◆ Selected text
********

To fill above uniform block, use code below:


glBindBuffer(GL_UNIFORM_BUFFER, uboBuffer2);
glBindBufferBase(GL_UNIFORM_BUFFER, tiles.bindingPoint, uboBuffer2);

glBufferSubData(GL_UNIFORM_BUFFER, tiles.locations[0], tiles.sizes[0]*4*sizeof(GLint), tiles.tiilet);
glBufferSubData(GL_UNIFORM_BUFFER, tiles.locations[1], tiles.sizes[1]*4*sizeof(GLfloat), tiles.horizontalLevel);
glBufferSubData(GL_UNIFORM_BUFFER, tiles.locations[2], tiles.sizes[2]*4*sizeof(GLfloat), tiles.verticalLevel);

While there is std140 layout, you cannot rely on it. Actually code above doesn't need it, it's just to make AMD happy.

Have a nice day :)

Alfonse Reinheart
04-18-2016, 07:50 AM
While there is std140 layout, you cannot rely on it.

No, you can rely on `std140` layout. Your code simply didn't.


layout(shared) uniform TILES


layout(std140, shared, column_major) uniform TILES

Both of these use `shared`, not `std140` (FYI: if you put multiple values that are mutually exclusive in `layout`, then the last one takes precedence). If you use `shared`, you must query the shader for the offsets, strides, and so forth for everything.

That's not to say that there aren't issues with some driver's support for `std140` (though these are primarily around the use of 3-element vectors). But before you can claim you're getting a driver bug, you have to actually be using `std140` layout. And you aren't.

mamannon
04-18-2016, 09:38 AM
No, you can rely on `std140` layout. Your code simply didn't.

Yes, that's true... I tested it without 'std140' and it worked. While debuggin I just added all bells and giggles to get it working. :p

I didn't claim I found a driver bug, it was just a suggestion between my code and driver code. :sick: However, say what you say, AMD driver is limited compared to NVIDIA.

********

◆ Excerpted records
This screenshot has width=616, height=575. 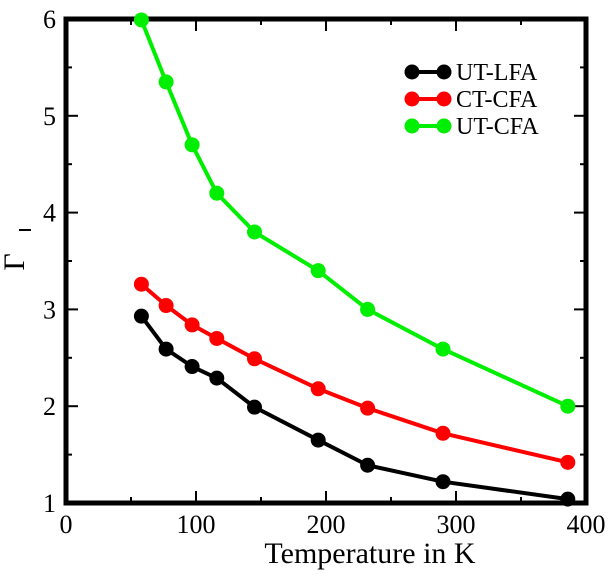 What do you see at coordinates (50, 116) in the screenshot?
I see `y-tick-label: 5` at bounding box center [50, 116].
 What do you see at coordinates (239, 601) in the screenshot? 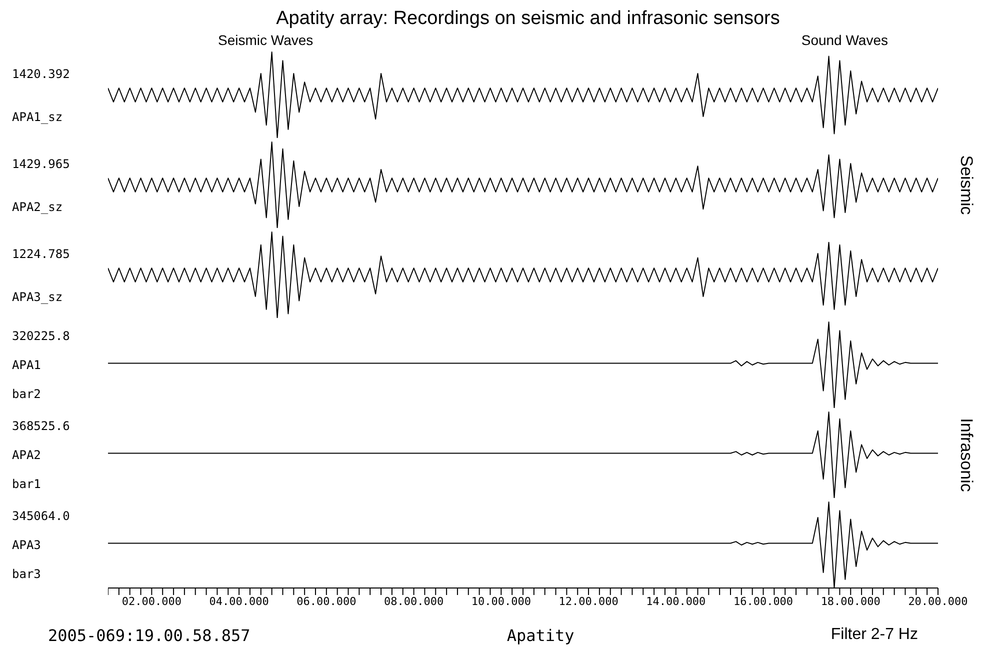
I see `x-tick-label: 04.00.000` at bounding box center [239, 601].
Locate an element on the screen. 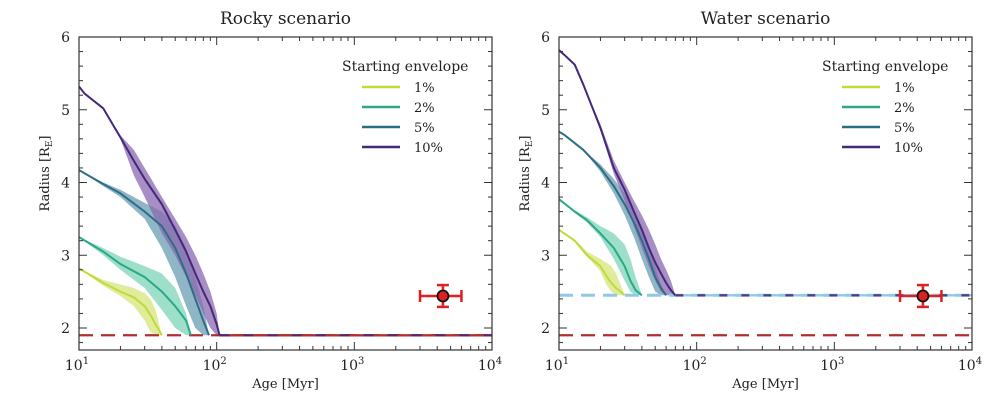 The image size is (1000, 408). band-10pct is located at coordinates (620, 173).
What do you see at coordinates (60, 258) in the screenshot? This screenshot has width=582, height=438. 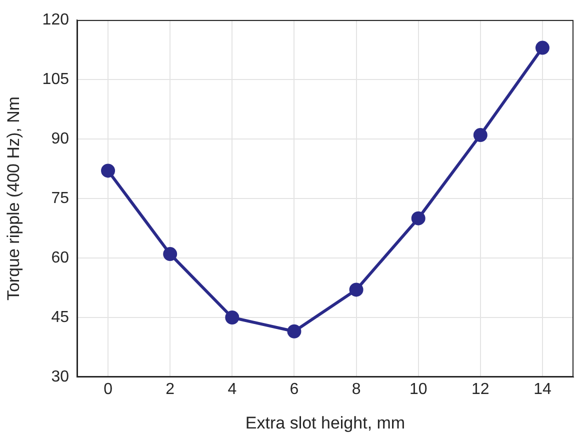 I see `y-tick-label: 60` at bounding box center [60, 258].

********

◆ What to work on
Write the next part of the forum thread about OpenGL uniform block layouts, starting after its last post.

◆ Expected answer
Alfonse Reinheart
04-18-2016, 10:36 AM
I tested it without 'std140' and it worked.

You got lucky; that doesn't mean your code works. Just like a wild write won't necessarily crash your program, but that doesn't mean your program "works".


I didn't claim I found a driver bug

"It is due to the bug on AMD driver,..." I don't know how to interpret that as anything except an accusation of there possibly being a bug in AMD's drivers.

mamannon
04-18-2016, 11:06 AM
"It is due to the bug on AMD driver,..." I don't know how to interpret that as anything except an accusation of there possibly being a bug in AMD's drivers.

You should read my original sentence to the end.

mhagain
04-18-2016, 12:45 PM
Reading the original sentence, to the end, we get:

It is due to the bug on AMD driver, I think, or maybe my original code didn't obey OpenGL specification and AMD couldn't swallow it.

However we also see statements like "Actually code above doesn't need it, it's just to make AMD happy" and "say what you say, AMD driver is limited compared to NVIDIA".